简单的程序来计算一天不工作

Question

I am trying to write a simple program, that outputs the day given a date, using 1/1/0001 as Saturday. I have written the program, but have passed about 4 hours just to find some mistake which is making my answer wrong. The correct answer can be found here. http://www.timeanddate.com/date/durationresult.html?d1=1&m1=1&y1=1&d2=1&m2=1&y2=400&ti=on

The following is my program:

#include <stdio.h>
#include <string.h>

long long int leap_days, days;

long long int *no_leap_years(int day, int month, long long int year){
    leap_days = (year-1)/4;
    leap_days -= (year-1)/100;
    leap_days += (year-1)/400;

    int is_leap;

    if(!(year%400)){
        is_leap = 1;
    } else if(!(year%100)){
        is_leap = 0;
    } else if(!(year%4)){
        is_leap = 1;
    } else {
        is_leap = 0;
    }

    printf("Leap year - %d\n", is_leap);
    printf("Leap days - %lld\n", leap_days);
    if(is_leap){
        if(month>2) leap_days++;
        else if(month==2){
            if(day>28) leap_days++;
        }
    }
    printf("Leap days - %lld\n", leap_days);
    return &leap_days;
}

long long int *no_of_days(int day, int month, long long int year){
    long long int leap_days = *no_leap_years(day, month, year);
    days = leap_days + (365*(year-1));
    if(month>1) days+=31;
    if(month>2) days+=28;
    if(month>3) days+=31;
    if(month>4) days+=30;
    if(month>5) days+=31;
    if(month>6) days+=30;
    if(month>7) days+=31;
    if(month>8) days+=31;
    if(month>9) days+=30;
    if(month>10) days+=31;
    if(month>11) days+=30;
    days+=day;
    printf("total - %lld\n", days);
    return &days;
}

char *day_computer(int day, int month, long long int year){
    long long int days = *no_of_days(day, month, year);
    printf("total - %lld\n", days);
    days %= 7;
    printf("remain - %lld\n", days);
    if(days==1) return "Saturday";
    else if(days==2) return "Sunday";
    else if(days==3) return "Monday";
    else if(days==4) return "Tuesday";
    else if(days==5) return "Wednesday";
    else if(days==6) return "Thursday";
    else return "Friday";
}

int main()
{
   int  dd = 1;
   int mm = 1;
   long long int yy = 400;

   printf("%s\n", day_computer(dd, mm, yy));

   return 0;
}

According to the website, total no.of days from 1/1/1 to 1/1/400 should be 145,735 days, but according to my code, it is 145732. I cannot find where I am missing 3 days. Please help me.
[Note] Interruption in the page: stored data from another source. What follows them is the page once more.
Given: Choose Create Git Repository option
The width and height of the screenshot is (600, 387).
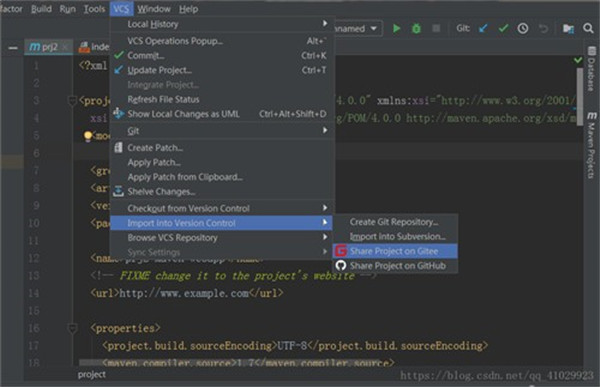Looking at the screenshot, I should 395,222.
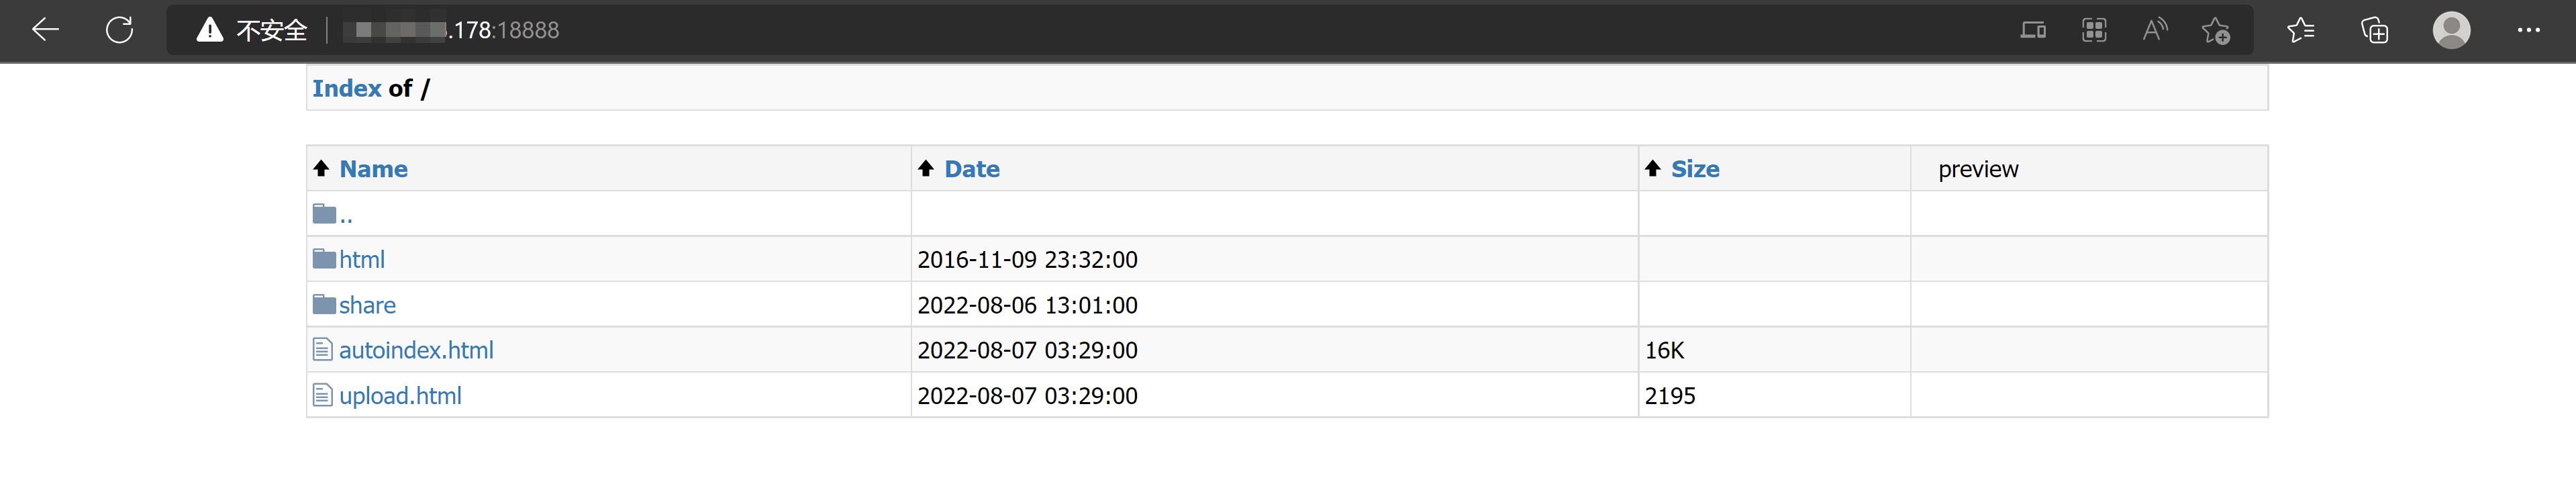Send this tab to your devices
This screenshot has width=2576, height=486.
[2032, 30]
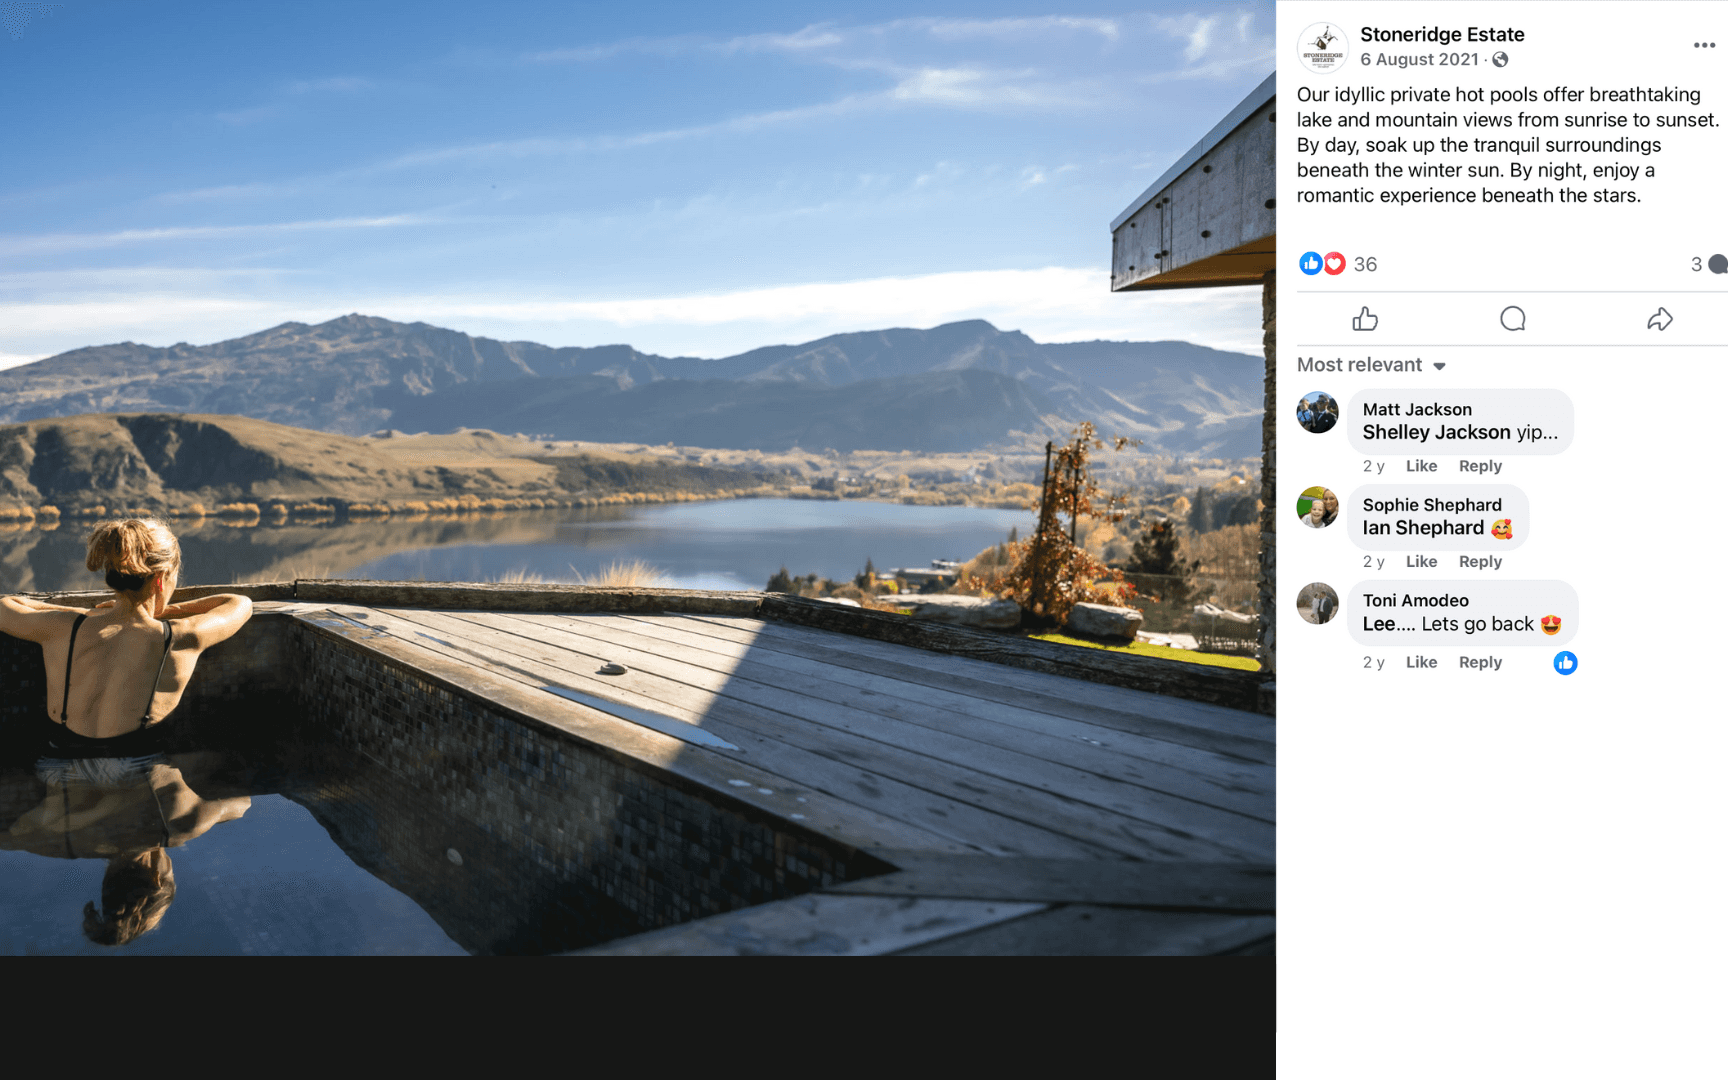The width and height of the screenshot is (1728, 1080).
Task: Open the Stoneridge Estate page name link
Action: (x=1442, y=34)
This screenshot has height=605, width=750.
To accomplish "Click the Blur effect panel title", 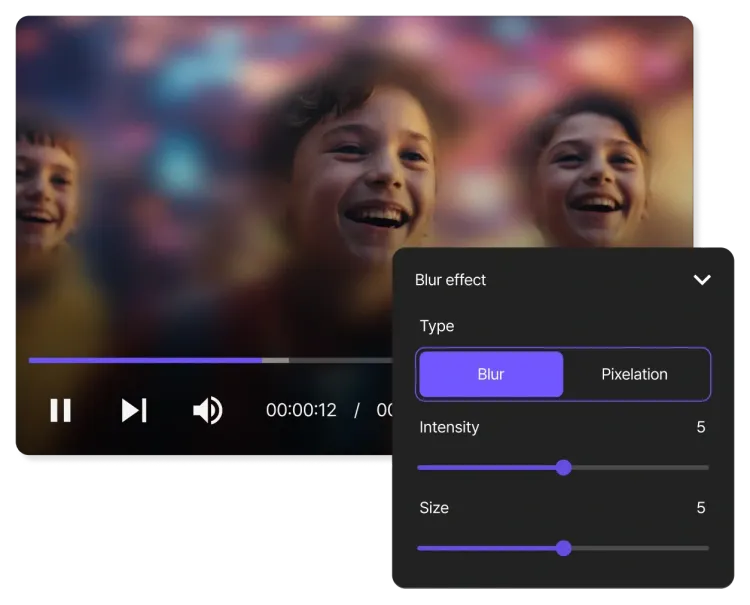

You may use this online editor to compile my program. http://www.compileonline.com/compile_c_online.php

Answer 1

The online calendar program is correct; then again, so is your code. The problem lies in the specific time period for which you are calculating.

Your code adjusts for leap years: every 4 years, except for centuries (which are not) and quad-centuries (which again are ). However, both adjustments "once a century" were not observed in the Julian Calendar :

The Julian reform lengthened seven months and replaced the intercalary month with an intercalary day to be added every four years to February.

For the period 46 BC - 4 October 1582, you should use the Julian way of calculating leap years. For dates after that "closing date" (which is 15 October 1582 ), you can use the Gregorian (current) calculation.

Without the 2 adjustment for leap years in whole centuries, you get the same result as the online calendar.